Ses œuvres, manifestement politiques, heurtent le pouvoir. Avec ses amis du groupe Les Étoiles, dont le jeune Ai Weiwei, il organise une mémorable exposition clandestine sur les grilles du musée des Beaux-Arts de Pékin. Silence, une tête en bouleau, ouvrant un œil et fermant l’autre — tout un symbole — est reproduite en une du New York Times. À la même époque, il rencontre Catherine, une Française enseignant à Pékin. Après plus d’un an d’attente d’autorisation administrative, ils peuvent se marier. Il lui faudra deux années pour obtenir son passeport et quitter la Chine.
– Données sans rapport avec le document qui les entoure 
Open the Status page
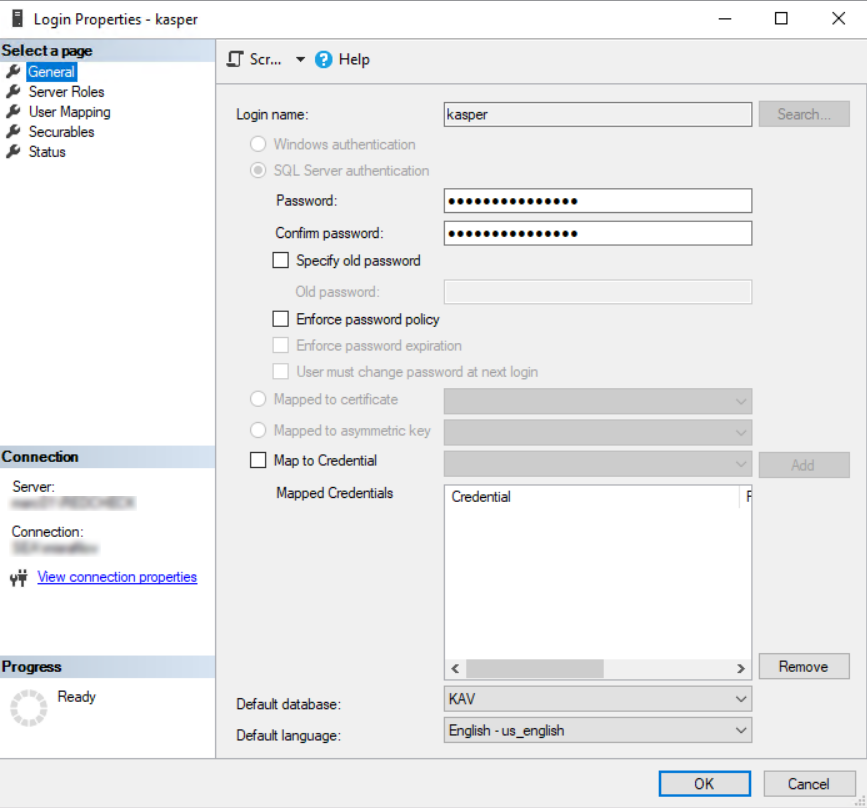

C’est le temps de l’exil… Grâce à Jack Lang, Keping obtient son premier atelier à Aubervilliers. Dès 1986, la galerie Zürcher lui consacre sa première exposition personnelle. Sa carrière internationale est lancée.
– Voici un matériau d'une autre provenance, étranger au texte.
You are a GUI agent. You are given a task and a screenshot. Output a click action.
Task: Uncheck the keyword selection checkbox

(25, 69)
Wang Keping travaille entre le Val-de-Marne et la Vendée
Aujourd’hui, soutenu par la galeriste Nathalie Obadia, ce chevalier de l’ordre des Arts et Lettres poursuit son travail, jonglant entre ses ateliers du Val-de-Marne et de Vendée, "surtout depuis le printemps des premiers confinements". Dans ce lieu propice au travail hors norme, avec des outils faits maison, il coupe, taille, polit, noircit des "pièces compactes, monolithiques". Pas d’ordinateur ni de découpe 3D. Il aime à dire qu’il "ponce avec ses mains". "J’y vois un corps-à-corps, complice, sensuel, presque érotique". Ne déshabille-t-il pas le bois de son écorce ? Aline a convaincu son père de se lancer dans une geste monumentale. "Je l’ai encouragé, tant qu’il en a la force et l’énergie…"

Au printemps, on retrouvera ses œuvres dans les jardins du musée Rodin et à l’automne, une carte blanche lui sera donnée au musée Guimet. Pour l’heure, face à des pièces encore brutes, dont certaines sont issues de forêts millénaires, Wang Keping écoute les bois, peupliers, frênes, érables, cerisiers, ifs, pruniers, se confier à lui. Il colle alors son visage sur de petites fissures et ferme les yeux. "Et là, ils me chuchotent leurs secrets…"
*Métamorphoses, de Wang Keping, à la Galerie Nathalie Obadia, jusqu’au 12 mars 2022. 91, rue du Faubourg-Saint-Honoré, 75008 Paris.
** Wang Keping, Flammarion, 224 p., 49 euros.